> [Task objective]:
Would you reproduce exactly, and only, the lines starting at the one with "1568x651 pixels." and ending at the last line of the data, with both included? Leave the pictures out.

> [Data provided]:
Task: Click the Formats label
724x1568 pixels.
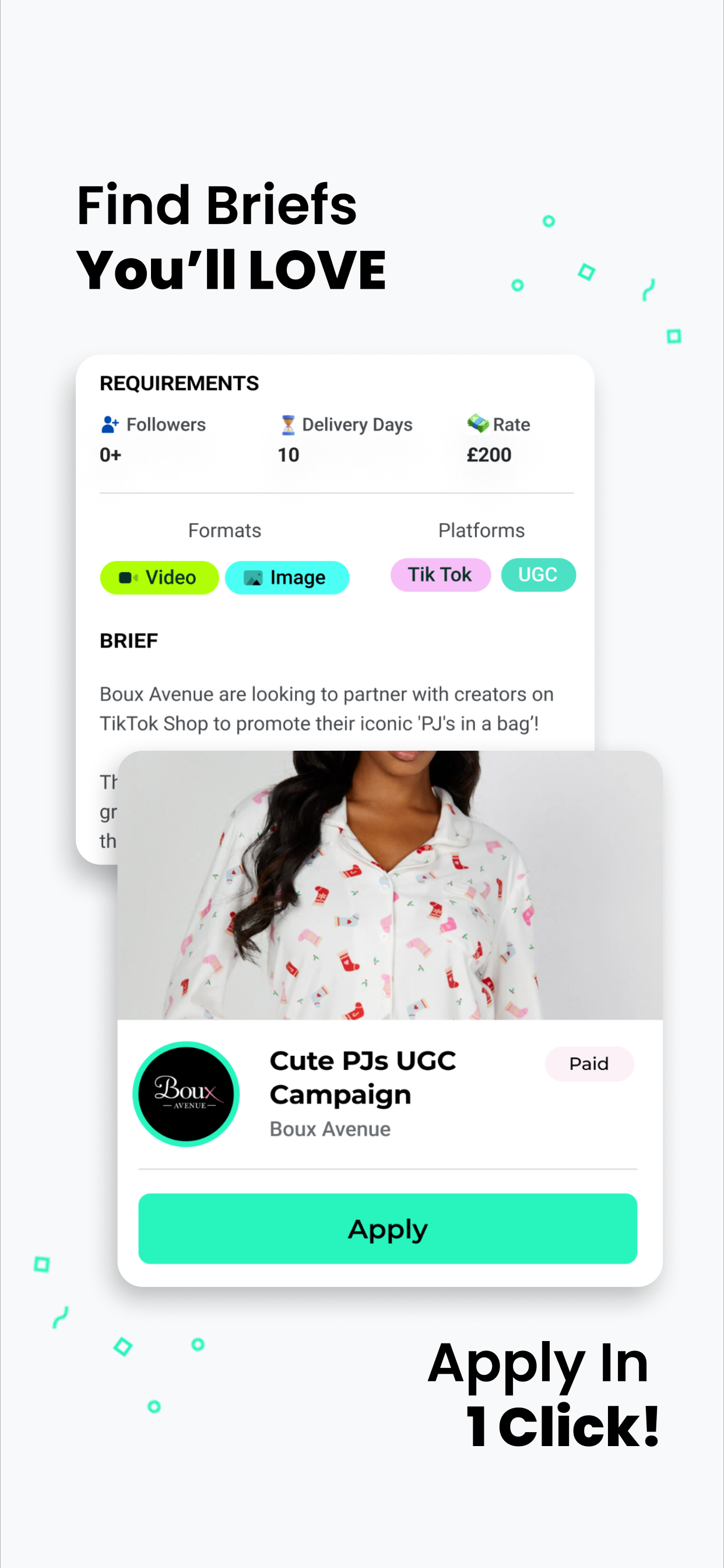Action: 224,530
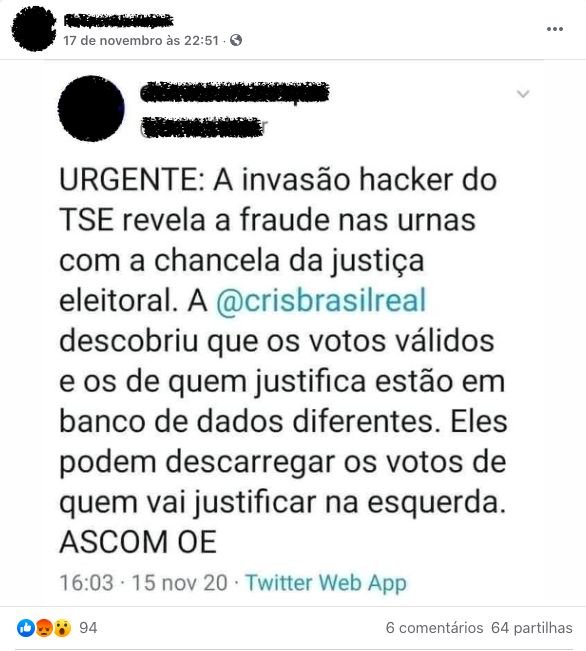586x651 pixels.
Task: Open the poster's blacked-out profile picture
Action: pyautogui.click(x=34, y=28)
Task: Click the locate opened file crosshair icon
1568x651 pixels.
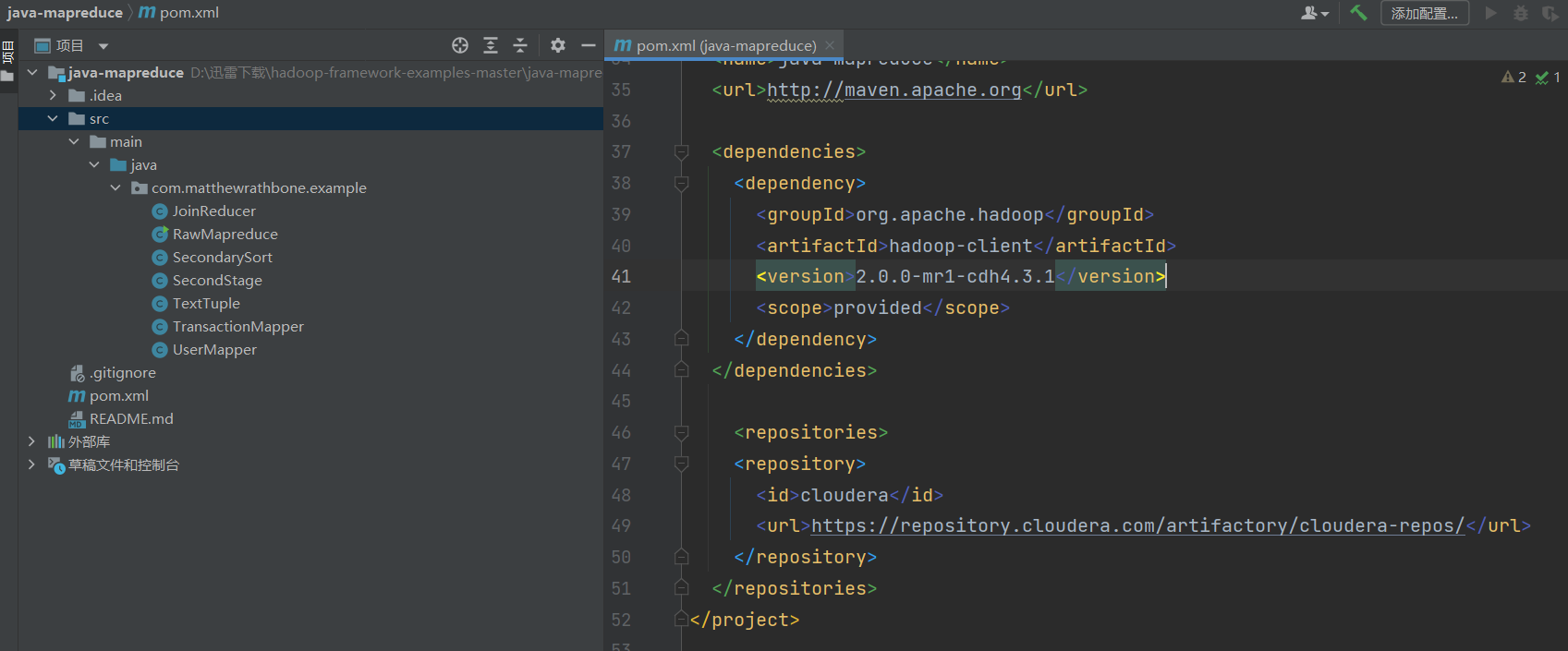Action: (460, 45)
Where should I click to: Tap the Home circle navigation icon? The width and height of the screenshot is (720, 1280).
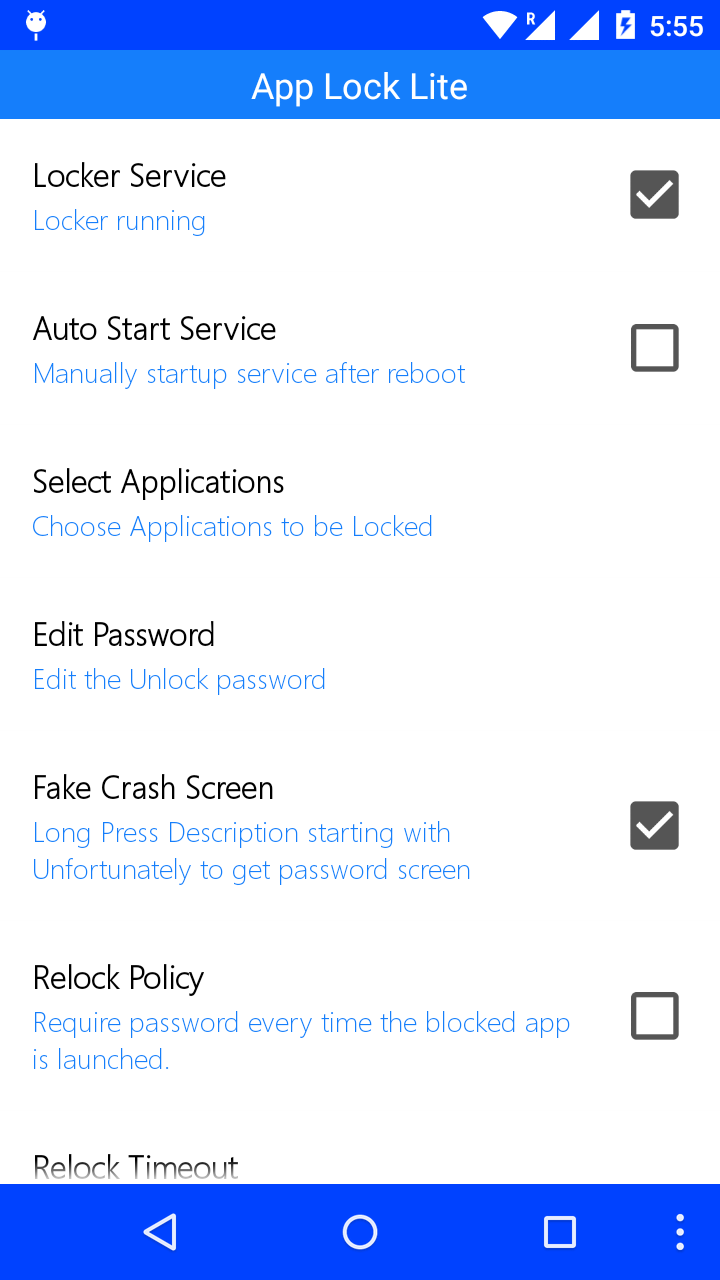[x=360, y=1232]
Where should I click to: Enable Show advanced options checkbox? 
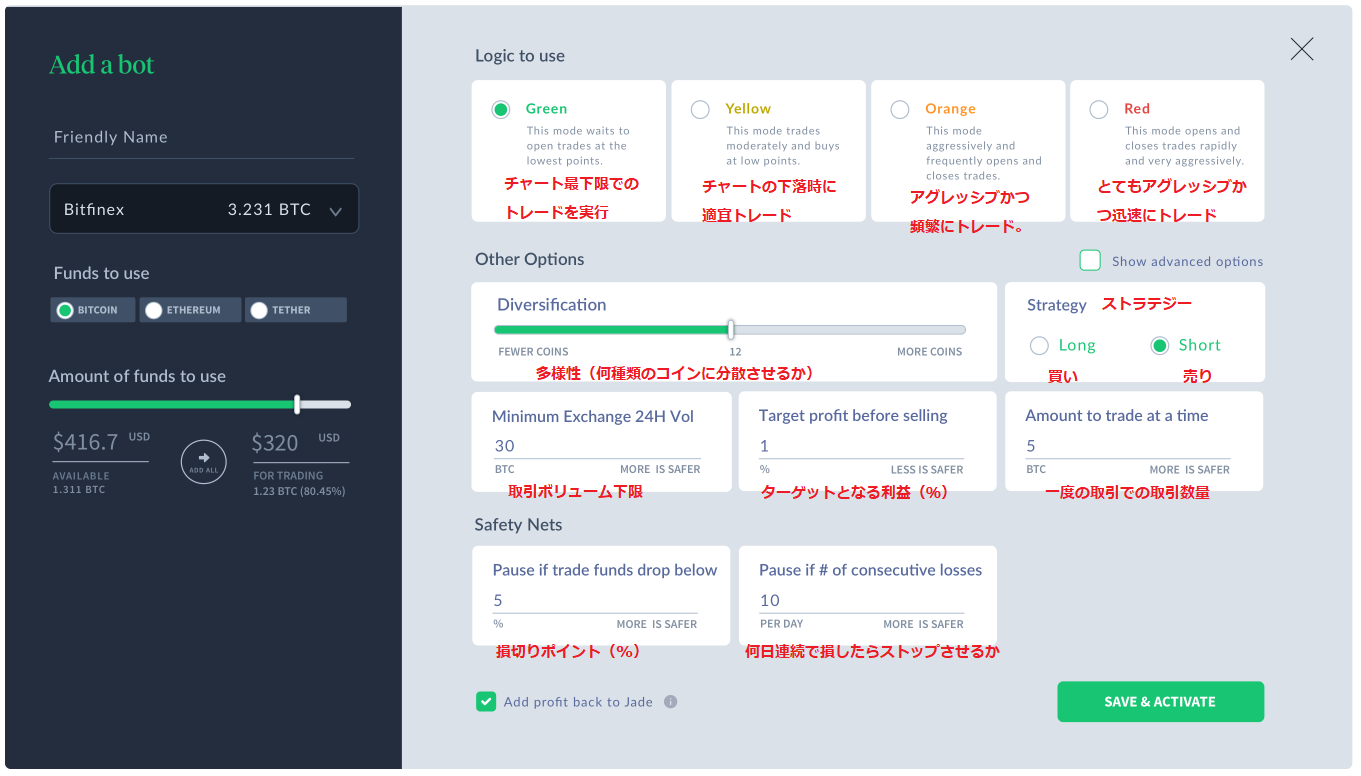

> [Output of the exercise]:
1568x651 pixels.
Action: (460, 45)
Where should I click to: Tap the Home circle navigation icon? The width and height of the screenshot is (720, 1280).
[x=360, y=1232]
Where should I click to: Enable Show advanced options checkbox? 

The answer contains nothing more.